Daydreams and Fragments: On How We Retrieve Images
From the Past
Maël Renouard Explores the Relationship Between
Memory and Technology
One day, as I was daydreaming on the boulevard Beaumarchais, I had the idea—it came and went in a flash, almost in spite of myself—of Googling to find out what I’d been up to and where I’d been two evenings before, at five o’clock, since I couldn’t remember on my own. This must have been in November or December 2008; I remember the intersection near the Cirque d’Hiver where I was standing, about to cross the street, the light of that cold, gray after- noon, and the spark that shot through my mind.

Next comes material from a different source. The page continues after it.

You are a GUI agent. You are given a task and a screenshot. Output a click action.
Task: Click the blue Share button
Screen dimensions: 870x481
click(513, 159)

It wasn’t simply a matter of retrieving the information as from some mysterious guardian angel, snitch, or record keeper, the way a citizen of East Germany could have consulted his file at the secret police archives, an odd enough thought. The moment of which I’m speaking offered something else: a vision of the present instant already transformed into its digital image, slowed down, blurred, wobbly, like a video on YouTube.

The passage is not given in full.